Status:
COMPLETED
Feasibility And Safety Study Of rhBMP-2/CPM For Hip Fractures
Lead Sponsor:
Wyeth is now a wholly owned subsidiary of Pfizer
Conditions:
Fractures
Eligibility:
All Genders
55+ years
Phase:
PHASE2
Brief Summary
The primary objective of this study is to assess the safety of administering rhBMP-2/CPM as an adjuvant to internal fixation in subjects with fractures of the proximal femur.
Eligibility Criteria
Inclusion
- Age 55 or older.
- Acute fracture of the proximal femur: displaced femoral neck fracture or unstable intertrochanteric femur fracture.
- Anatomic reduction (open or closed) and internal fixation within 48 hours following injury using any one of the following fixation constructs: 1) multiple parallel interfragmentary screws; 2) sliding hip screw and side plate fixation; or 3) cephalomedullary nail.
Exclusion
- Concurrent fractures of the ipsilateral or contralateral lower extremity that would impede performance on functional assessments.
- Previous arthroplasty of contralateral (unaffected) hip.
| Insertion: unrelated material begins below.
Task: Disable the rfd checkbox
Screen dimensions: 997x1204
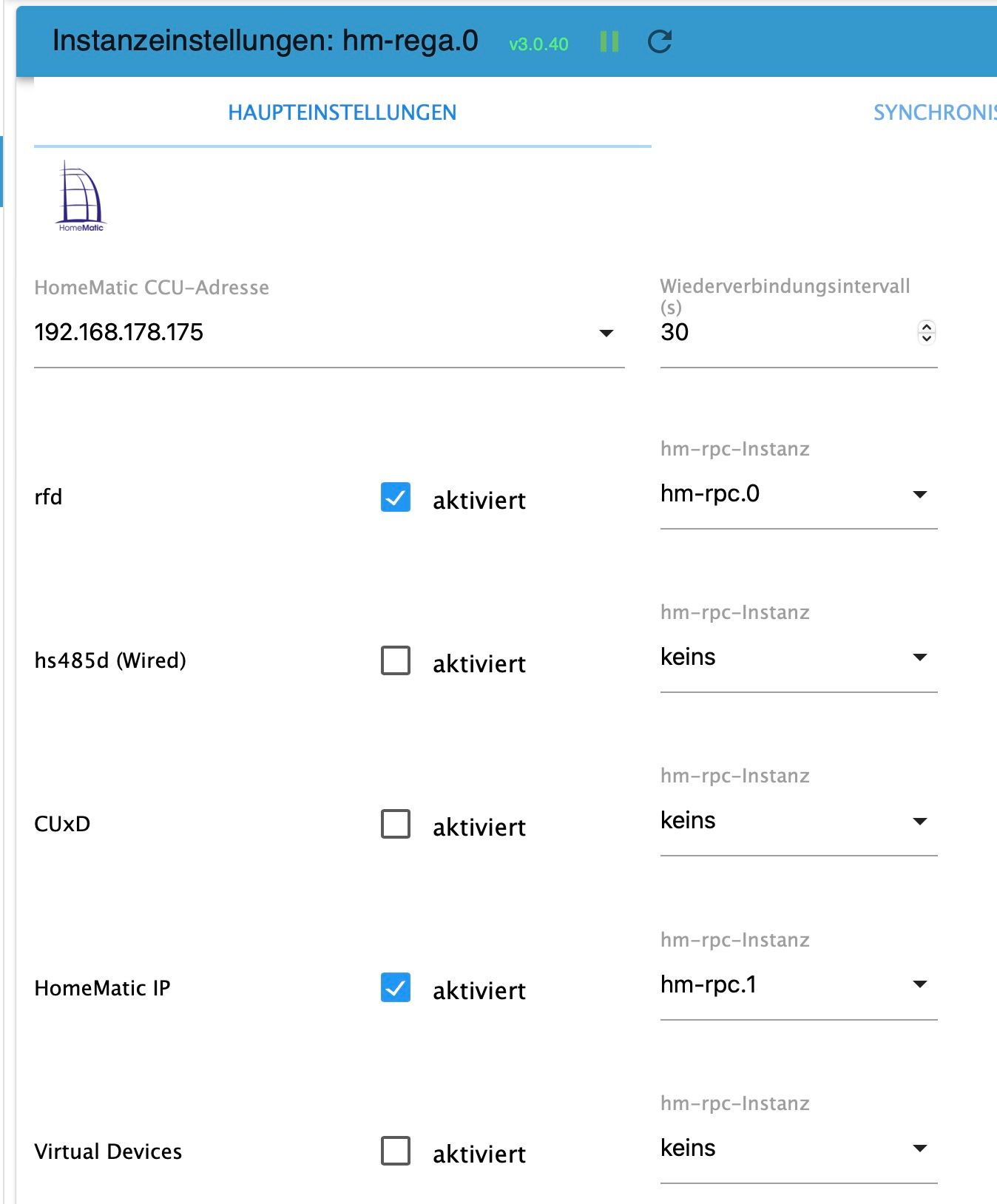Action: 396,498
- Planned procedure(s) to stimulate fracture healing after internal fixation of the fractured hip.
Key Trial Info
Start Date :
December 1 2006
Trial Type :
INTERVENTIONAL
Allocation :
ACTUAL
End Date :
June 1 2010
Estimated Enrollment :
108 Patients enrolled
Trial Details
Trial ID
NCT00384358
Start Date
December 1 2006
End Date
June 1 2010
Last Update
February 28 2013
Active Locations (30)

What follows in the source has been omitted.